Entertainment fiction had no work to do here.
It was unemployable.
When Tom Cruise – aka Agent Ethan Hunt – tells his colleagues that they’re, ‘going to Dubai’ in the next scene, the cinema audience at Dubai Mall cooed with self-recognition, and a smidgen of cringe. We’d all known about the Burj Khalifa as acrobatic prop (which I wrote about in conjunction with the skyscraper’s first recorded suicide here, which Sophia Al Maria portraits piquantly here, and footage of which exists mesmerically here) – but how smoothly would the unlikely setting fit within the overall arc of the film? (A similar moment occurs in Contagion: the deadly, unknown infection targets Hong Kong, Chicago, Macao, Atlanta, London – and Abu Dhabi. Oh, that’s right. They – Imagenation Abu Dhabi – co-produced the film. Sorry!)
Back to Ghost Protocol. What soaring symbol do you greet the audience with, to lull them into a sense of specific place?
Camels. Yes. That’s the preferred transition device from Budapest to the Burj. For some mysterious reason, Cruise and crew’s drive from Dubai airport to Sheikh Zayed Road involves careering past luscious, dappled, desert dunes – and thousands of free range camels. Some have even established home in the middle of the dirt-track. Watch out Tom! Those aren’t speed bumps! More like speed humps! (Camel jokes are always lame.)
Sadly, real reality contests this dromedarian account: the trek from airport to downtown Dubai actually passes hoards of mirrored towers, finished and under construction, six lane highways, sinewy underpasses, a Pyramidal Raffles hotel, the immense Grand Hyatt, and a lot of advertising. Notice: no camels.
The New Orientalist fantasy continues when they arrive at the Burj, and the only extras in the background are Emiratis. No indication that in fact, Emiratis comprise only approximately 11% of the entire population, which is made of some 200 nationalities. Typically, lobbies are one of the spaces par excellence where you feel this decentred complexion.
When Tom runs – and as we know, he is obliged, contractually, to run very fast at least once in each of his films – out of the Burj, into a Biblically sized sandstorm, instead of slamming his face on the side of Dubai Mall or get drenched in the world’s biggest dancing fountain display, Tom’s, like, lost in the smog of a ‘traditional’ souk – not dissimilar to the quaint olde market the harpies, I mean girls, in Sex & The City 2 go to to have an ‘authentic ‘Arabian outing. Bargains! Old Men with beards! Handicrafts!

# GIVEN RECORDS
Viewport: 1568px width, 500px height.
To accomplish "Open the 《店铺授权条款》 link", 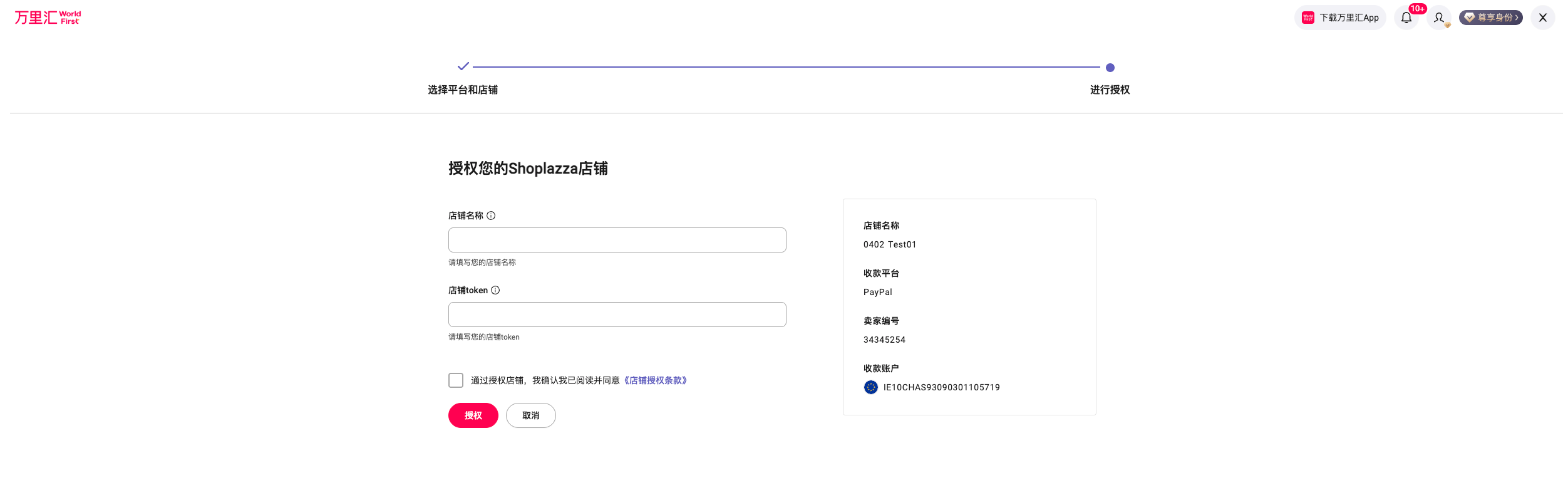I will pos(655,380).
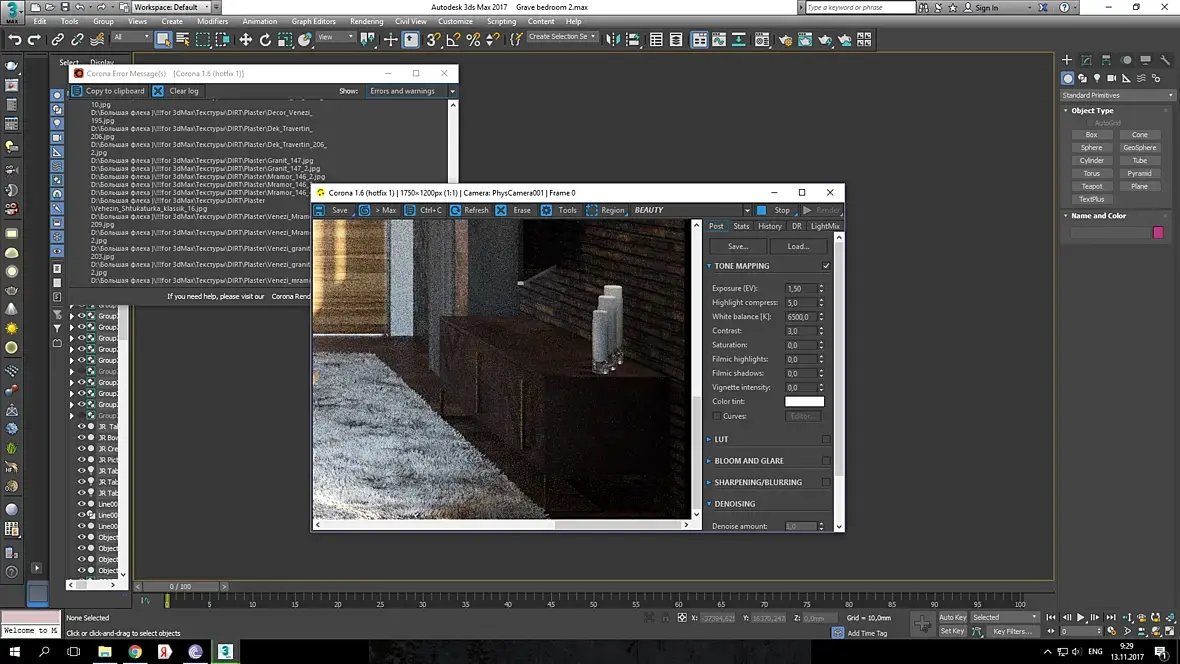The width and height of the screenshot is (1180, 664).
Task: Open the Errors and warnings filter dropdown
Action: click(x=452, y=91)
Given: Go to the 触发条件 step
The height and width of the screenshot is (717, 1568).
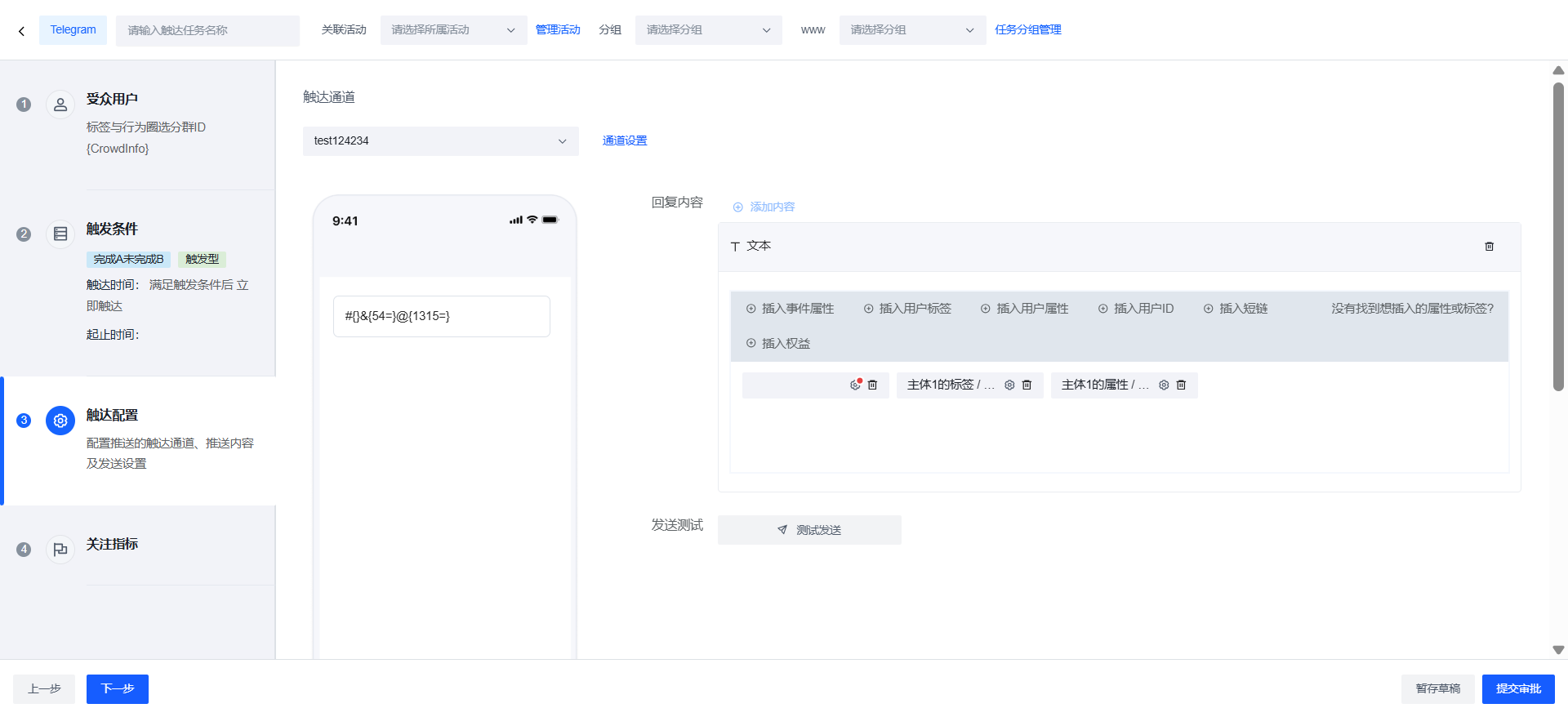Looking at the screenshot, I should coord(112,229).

# WHAT THE TASK ASKS
Answer these questions using the text on Dubai in Ghost Protocol, numbering each answer to match its question.
1. Which company co-produced Contagion?
2. What animals line the drive from Dubai airport to Sheikh Zayed Road in the film?
3. What approximate share of the population do Emiratis make up?
Leave the rows aside; nothing here depends on them.

# RESPONSE BOX
1. Imagenation Abu Dhabi
2. Camels
3. About 11%